I can use watashi no, and it implies that I own something.
If using watashi ga, it implies that I am the subject of the statement, but my presence in the statement is new information not previously used in the conversation.
If I say watashi mo, it's the same as saying "me also"
The particles don't always hold the same meaning, but are actually associated with the noun or verb immediately preceding or following them. itsu is usually used to ask a question about time. Most normally can be thought of as translating to "when". However, I can say itsu ka and it would translate to "someday". itsumo is "always".
"mo" can be a bit of a tricky particle also. Even though itsu mo means always, you can't assume that the particle always holds that all inclusive meaning. If I say dare ka, it would still come through with a similar meaning as itsu ka and means "somebody". However, dare mo (rather than having the all inclusive meaning of itsu mo) actually means nobody.
As a beginner, it's a lot easier to get used to how the particles match up to various phrases. A lot of verbs have a single particle which will always be used with them. The first that comes to mind is sumu (sumimasu and sunde are the most commonly used conjugations). This verb will ALWAYS be preceded by the particle ni without exception. Those associations are important when you start trying to speak the language freely (not reading from a page) because you can create some rather messy/contradictory sentences if the wrong particle is used.
Best advice for particles is to get used to what they mean when compounded with each of the associated words. There are a lot of exceptions, but once you get a feel for what each means (and recognize the need for exceptions) it gets a lot easier.

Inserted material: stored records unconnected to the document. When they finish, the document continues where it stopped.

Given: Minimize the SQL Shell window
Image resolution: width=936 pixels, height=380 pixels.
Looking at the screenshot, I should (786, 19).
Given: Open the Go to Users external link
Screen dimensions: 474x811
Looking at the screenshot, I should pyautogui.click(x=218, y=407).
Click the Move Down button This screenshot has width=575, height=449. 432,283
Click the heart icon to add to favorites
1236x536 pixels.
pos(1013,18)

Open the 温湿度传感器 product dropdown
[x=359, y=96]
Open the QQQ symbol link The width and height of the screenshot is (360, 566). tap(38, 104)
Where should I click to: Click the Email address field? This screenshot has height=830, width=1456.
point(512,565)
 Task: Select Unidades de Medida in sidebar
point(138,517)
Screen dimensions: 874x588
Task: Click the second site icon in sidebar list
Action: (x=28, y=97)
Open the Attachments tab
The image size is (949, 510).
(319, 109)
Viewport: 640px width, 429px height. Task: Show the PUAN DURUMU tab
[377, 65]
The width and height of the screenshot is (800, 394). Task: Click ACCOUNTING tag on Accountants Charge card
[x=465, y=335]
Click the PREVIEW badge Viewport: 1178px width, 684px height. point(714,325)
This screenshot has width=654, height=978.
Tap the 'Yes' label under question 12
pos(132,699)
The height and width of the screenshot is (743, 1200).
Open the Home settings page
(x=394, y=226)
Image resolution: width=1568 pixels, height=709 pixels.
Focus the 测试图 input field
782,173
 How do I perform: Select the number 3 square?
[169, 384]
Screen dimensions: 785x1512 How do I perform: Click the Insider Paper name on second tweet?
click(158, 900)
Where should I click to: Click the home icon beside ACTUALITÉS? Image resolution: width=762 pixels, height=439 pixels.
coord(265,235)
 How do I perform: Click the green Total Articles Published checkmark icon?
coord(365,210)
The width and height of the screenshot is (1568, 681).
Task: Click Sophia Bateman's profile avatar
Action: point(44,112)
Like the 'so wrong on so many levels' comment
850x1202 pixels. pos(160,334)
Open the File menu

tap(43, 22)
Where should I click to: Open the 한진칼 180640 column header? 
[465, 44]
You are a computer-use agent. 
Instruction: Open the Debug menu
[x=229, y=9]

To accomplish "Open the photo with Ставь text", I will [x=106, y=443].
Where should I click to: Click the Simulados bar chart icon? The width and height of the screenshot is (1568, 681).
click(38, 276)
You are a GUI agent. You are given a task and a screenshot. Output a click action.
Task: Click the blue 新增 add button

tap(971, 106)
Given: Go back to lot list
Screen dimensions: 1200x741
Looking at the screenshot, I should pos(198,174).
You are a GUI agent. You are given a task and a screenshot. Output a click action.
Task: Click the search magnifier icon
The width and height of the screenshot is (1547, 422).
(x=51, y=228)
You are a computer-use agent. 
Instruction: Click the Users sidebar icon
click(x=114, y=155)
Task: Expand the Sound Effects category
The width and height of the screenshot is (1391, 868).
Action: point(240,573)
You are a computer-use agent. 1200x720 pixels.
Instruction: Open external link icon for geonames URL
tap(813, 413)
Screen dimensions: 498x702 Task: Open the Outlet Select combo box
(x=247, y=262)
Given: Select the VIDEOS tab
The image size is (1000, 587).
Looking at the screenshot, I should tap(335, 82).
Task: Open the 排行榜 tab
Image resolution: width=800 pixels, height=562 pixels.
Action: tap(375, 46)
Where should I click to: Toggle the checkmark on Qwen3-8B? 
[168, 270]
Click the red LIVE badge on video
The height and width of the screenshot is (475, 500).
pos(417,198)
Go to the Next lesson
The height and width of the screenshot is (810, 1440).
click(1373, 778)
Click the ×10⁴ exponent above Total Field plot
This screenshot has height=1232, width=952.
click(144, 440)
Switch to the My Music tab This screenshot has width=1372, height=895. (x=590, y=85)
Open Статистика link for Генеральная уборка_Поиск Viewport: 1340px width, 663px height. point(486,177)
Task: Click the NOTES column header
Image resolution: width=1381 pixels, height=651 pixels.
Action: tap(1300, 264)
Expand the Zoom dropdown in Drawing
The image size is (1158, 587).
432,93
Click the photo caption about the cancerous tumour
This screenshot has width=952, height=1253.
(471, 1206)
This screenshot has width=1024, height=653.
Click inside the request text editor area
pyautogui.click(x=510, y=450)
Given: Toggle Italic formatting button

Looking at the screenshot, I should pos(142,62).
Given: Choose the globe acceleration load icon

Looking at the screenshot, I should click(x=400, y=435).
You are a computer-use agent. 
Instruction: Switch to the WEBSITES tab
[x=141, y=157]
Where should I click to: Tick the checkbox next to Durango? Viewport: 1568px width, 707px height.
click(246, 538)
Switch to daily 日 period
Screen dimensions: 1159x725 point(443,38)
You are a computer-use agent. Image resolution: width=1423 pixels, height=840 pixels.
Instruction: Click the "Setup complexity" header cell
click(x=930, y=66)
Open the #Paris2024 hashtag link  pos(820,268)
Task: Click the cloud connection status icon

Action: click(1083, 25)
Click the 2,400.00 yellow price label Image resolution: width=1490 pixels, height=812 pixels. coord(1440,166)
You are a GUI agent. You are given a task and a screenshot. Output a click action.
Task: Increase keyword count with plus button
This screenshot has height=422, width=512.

A LOT of anime translations get screwed up when it comes to particles, and especially the older shows. Even now, watching To-Love-Ru currently, watching the romaji subs of the opening theme (I like the song, so listen to it at the start of every episode) I see A LOT of phrases which are actually 3-4 words ran together into one long word because the translator didn't realize that what they were seeing was a phrase. If a new learner were to see this, there's no way on earth they would be able to look up those printed words and get an actual definition. Recognizing the particles and conjugation (and how to switch to dictionary form) anybody would be able to translate the song and recognize where mistakes were made in the actual translation.